The diagnosis of chronic kidney disease describes a condition where the kidneys are irreversibly damaged to a certain degree and fail to function with maximum capacity longer than 3 months. CKD increases the possibility of damage progression, ultimately leading to kidney failure; in other words, end-stage renal disease (ESRD). If they do fail, a kidney transplant or dialysis is needed to survive.

(Kidney Fund)

How to prevent kidney disease?

Kidney disease can be prevented by eliminating the possible leading causes. Controlling the blood sugar levels can work miracles along with adopting a low sodium diet. Not eating too much salt will keep the blood pressure at a healthy level and hopefully keep CKD at bay.

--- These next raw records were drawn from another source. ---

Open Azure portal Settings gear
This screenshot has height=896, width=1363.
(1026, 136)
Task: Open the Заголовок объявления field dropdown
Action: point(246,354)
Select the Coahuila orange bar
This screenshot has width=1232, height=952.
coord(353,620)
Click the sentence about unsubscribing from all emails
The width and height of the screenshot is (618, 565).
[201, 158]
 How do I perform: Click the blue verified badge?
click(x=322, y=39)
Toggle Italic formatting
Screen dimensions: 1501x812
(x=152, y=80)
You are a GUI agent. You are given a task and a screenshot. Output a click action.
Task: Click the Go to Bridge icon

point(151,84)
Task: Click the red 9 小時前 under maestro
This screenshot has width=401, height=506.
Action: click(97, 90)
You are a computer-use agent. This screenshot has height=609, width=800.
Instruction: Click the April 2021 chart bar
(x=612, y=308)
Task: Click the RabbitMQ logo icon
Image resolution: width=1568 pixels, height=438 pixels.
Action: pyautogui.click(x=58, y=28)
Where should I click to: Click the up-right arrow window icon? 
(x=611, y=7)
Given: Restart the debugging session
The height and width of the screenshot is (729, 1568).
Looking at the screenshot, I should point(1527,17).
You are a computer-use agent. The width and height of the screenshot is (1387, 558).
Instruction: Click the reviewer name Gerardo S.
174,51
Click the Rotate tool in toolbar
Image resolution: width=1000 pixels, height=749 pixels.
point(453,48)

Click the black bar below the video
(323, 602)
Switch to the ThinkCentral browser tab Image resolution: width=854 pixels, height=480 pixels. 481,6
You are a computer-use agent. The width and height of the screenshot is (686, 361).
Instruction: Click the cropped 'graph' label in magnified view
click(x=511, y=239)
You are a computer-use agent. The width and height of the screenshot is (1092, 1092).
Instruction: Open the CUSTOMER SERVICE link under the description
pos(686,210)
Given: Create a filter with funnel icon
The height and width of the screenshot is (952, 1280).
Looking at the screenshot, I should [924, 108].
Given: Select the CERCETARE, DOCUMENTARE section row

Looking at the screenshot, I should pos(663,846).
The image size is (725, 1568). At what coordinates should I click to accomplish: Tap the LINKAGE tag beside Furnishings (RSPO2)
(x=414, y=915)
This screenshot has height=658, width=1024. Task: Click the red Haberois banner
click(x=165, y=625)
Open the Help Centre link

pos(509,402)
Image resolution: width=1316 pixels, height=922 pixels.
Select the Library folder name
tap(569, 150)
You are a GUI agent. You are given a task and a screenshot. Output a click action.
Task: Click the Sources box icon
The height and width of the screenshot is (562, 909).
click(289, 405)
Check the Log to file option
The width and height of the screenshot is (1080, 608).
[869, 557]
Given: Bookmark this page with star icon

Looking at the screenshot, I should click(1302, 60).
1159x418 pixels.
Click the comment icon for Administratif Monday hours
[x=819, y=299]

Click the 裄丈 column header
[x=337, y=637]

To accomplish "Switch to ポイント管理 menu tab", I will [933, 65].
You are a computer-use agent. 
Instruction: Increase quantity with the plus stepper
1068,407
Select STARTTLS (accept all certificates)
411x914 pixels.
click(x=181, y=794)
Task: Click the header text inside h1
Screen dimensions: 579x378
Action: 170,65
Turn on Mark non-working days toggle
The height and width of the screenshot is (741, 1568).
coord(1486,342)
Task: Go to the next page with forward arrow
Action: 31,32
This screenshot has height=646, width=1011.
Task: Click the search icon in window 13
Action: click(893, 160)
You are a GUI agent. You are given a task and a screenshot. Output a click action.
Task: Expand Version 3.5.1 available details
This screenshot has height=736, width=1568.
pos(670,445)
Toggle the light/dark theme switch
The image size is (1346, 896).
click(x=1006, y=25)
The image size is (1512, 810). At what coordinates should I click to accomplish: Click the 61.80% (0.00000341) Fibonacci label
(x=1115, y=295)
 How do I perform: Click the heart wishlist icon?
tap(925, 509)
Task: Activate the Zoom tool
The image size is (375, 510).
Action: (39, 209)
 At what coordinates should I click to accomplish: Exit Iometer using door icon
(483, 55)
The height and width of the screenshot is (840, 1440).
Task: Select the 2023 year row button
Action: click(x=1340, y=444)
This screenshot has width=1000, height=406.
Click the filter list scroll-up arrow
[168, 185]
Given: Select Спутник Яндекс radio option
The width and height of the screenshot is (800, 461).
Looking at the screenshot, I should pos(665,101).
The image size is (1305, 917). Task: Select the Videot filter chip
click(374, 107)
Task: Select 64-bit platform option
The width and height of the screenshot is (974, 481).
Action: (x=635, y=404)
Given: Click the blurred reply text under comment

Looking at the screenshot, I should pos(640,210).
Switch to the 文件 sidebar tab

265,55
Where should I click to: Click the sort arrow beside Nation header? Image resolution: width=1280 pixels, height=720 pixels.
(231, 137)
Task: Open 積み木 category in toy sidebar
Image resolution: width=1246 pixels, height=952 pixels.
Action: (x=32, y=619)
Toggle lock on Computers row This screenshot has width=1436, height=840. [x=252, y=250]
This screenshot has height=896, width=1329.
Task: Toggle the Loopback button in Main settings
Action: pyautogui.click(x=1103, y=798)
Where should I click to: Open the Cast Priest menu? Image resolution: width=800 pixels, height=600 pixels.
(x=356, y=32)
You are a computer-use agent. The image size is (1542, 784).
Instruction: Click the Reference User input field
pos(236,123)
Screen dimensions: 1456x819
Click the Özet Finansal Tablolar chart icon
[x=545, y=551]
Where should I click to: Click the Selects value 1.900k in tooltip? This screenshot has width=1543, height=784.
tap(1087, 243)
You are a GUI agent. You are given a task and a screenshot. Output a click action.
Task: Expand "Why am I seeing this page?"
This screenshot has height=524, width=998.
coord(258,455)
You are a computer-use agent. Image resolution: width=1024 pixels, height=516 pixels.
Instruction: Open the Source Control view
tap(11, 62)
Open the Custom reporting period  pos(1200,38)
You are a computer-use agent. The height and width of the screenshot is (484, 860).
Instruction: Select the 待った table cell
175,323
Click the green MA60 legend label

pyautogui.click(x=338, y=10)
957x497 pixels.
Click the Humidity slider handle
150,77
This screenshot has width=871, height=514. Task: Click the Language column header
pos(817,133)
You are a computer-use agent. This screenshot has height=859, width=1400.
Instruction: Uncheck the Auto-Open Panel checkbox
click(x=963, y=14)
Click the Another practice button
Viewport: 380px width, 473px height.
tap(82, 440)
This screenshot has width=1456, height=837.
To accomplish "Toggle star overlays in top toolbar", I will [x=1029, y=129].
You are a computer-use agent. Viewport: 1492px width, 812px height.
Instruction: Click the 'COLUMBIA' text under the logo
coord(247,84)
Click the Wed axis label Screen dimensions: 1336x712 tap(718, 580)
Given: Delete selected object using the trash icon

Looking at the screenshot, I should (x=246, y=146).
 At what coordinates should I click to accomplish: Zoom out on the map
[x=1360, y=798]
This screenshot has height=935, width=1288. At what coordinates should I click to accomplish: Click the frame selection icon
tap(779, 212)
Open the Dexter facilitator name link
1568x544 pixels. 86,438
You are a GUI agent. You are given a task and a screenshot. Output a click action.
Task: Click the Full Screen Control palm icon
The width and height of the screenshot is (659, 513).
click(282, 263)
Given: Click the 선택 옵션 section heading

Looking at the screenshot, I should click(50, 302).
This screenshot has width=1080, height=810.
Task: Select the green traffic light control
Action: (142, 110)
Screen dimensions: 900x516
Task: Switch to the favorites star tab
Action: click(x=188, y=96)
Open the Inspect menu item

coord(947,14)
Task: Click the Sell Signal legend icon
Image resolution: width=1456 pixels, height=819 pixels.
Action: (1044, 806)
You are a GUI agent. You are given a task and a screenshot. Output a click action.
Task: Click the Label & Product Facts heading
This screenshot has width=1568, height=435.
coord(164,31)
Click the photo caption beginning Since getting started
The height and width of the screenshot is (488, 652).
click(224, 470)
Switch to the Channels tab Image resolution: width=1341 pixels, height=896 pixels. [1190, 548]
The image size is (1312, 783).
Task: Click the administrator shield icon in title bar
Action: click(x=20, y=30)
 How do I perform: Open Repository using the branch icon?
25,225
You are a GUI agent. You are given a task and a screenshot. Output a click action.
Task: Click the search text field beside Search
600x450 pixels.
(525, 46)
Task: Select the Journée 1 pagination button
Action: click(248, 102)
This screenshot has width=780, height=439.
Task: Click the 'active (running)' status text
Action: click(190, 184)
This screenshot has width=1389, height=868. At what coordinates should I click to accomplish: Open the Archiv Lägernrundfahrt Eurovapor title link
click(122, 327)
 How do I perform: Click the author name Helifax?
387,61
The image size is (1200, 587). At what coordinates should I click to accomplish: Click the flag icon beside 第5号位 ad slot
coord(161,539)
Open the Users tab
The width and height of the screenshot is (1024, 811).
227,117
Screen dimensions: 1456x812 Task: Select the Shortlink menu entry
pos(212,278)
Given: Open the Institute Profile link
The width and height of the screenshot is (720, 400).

Lowering fat intake is another great habit to avoid kidney disease. A healthy lifestyle that includes regular exercise and regular check-ups is also a big plus.


What are the stages of kidney disease?

There are five stages of CKD depending on the operation of the kidneys. The effectiveness of the kidneys is called the Glomerular Filtration Rate (GFR) and is presented in percentage.

These percentages are measured by the levels of creatinine, albumins, and urea in the blood, along with the levels of proteins, blood, and sugar in the urine.

  • Stage 1 (>90%)
  • Stage 2 (60–89%)
  • Stage 3  (30–59%)
  • Stage 4 (15–29%)
  • Stage 5  (<15%)


What are the symptoms of kidney disease?

There are several symptoms characteristic of chronic kidney disease that can help diagnose it. Some are common for other diseases and when standing on their own can’t lead to a definitive diagnosis without conducting further tests.

The symptoms of kidney disease include fatigue, shortness of breath, dizziness, headache, feeling cold in normal temperatures, mental confusion, feeling itchy, ammonia breath, swollen hands and feet, swollen face, feeling nauseous, vomiting, foamy, dark urine, and a metallic taste in the mouth.

(Life Options)

How fast does chronic kidney disease progress?

Depending on the patient’s age, sex, and other health conditions, CKD progresses with different rates for different individuals, but it is usually rather slow. According to a recent study, 1 in 4 patients with diabetes progressed to another CKD stage in just 2 years, whereas only 1 in 7 patients without diabetes did so over the exact same period.

(Biomed Central) (NCBI)

How does diabetes cause kidney disease?

There are several ways in which chronic high blood sugar or diabetes causes kidney disease:

  • By damaging (clogging and narrowing) the tiny blood vessels in the filtration units of the kidney — called nephrons. This leads to impaired function of the kidney and progressively to CKD.
  • By damaging the nerves in your bladder. Insensitive nerves can’t transfer the “full bladder” message to the brain in a timely manner. Full bladder causes pressure that can damage the kidneys.
  • By promoting UTIs. The bladder that is full of sugary urine due to diabetes, for long periods of time, is ideal for the proliferation of bacteria, and in that way, causing infection.


What not to eat when you have kidney disease?

There is a special diet that everybody concerned by CKD has to follow, popularly known as “renal diet.” Different stages of chronic kidney disease, require different restrictions including:

  • drinks: dark-colored Colas
  • meals: pre-made meals and canned foods
  • fruits: avocados, apricots, bananas, oranges and orange juice, dried fruits, such as   dates, raisins, and prunes
  • wheats: whole grain bread
  • dairy
  • meat: processed meats
  • vegetables: pickles, olives, potatoes, sweet potatoes, tomatoes, spinach, and beet  greens
  • pretzels, crackers, and chips

Mainly foods that are rich in sodium, potassium, and phosphorus. Stages 4 and 5 also require adding protein-rich foods on to the list and sugar-rich foods for diabetics as well.

(Health Line)

How many people are diagnosed with kidney disease?

Approximately 850 million people worldwide are affected by chronic kidney disease, states the global data on this chronic disease. In the US, there are an estimated 37 million CKD-diagnosed people.

(WebMD) (NKF)

What percent of the population has kidney disease?

On the global scale, 10% of men and 12% of women have kidney disease. In the US, chronic kidney disease is diagnosed in 15% of the American population.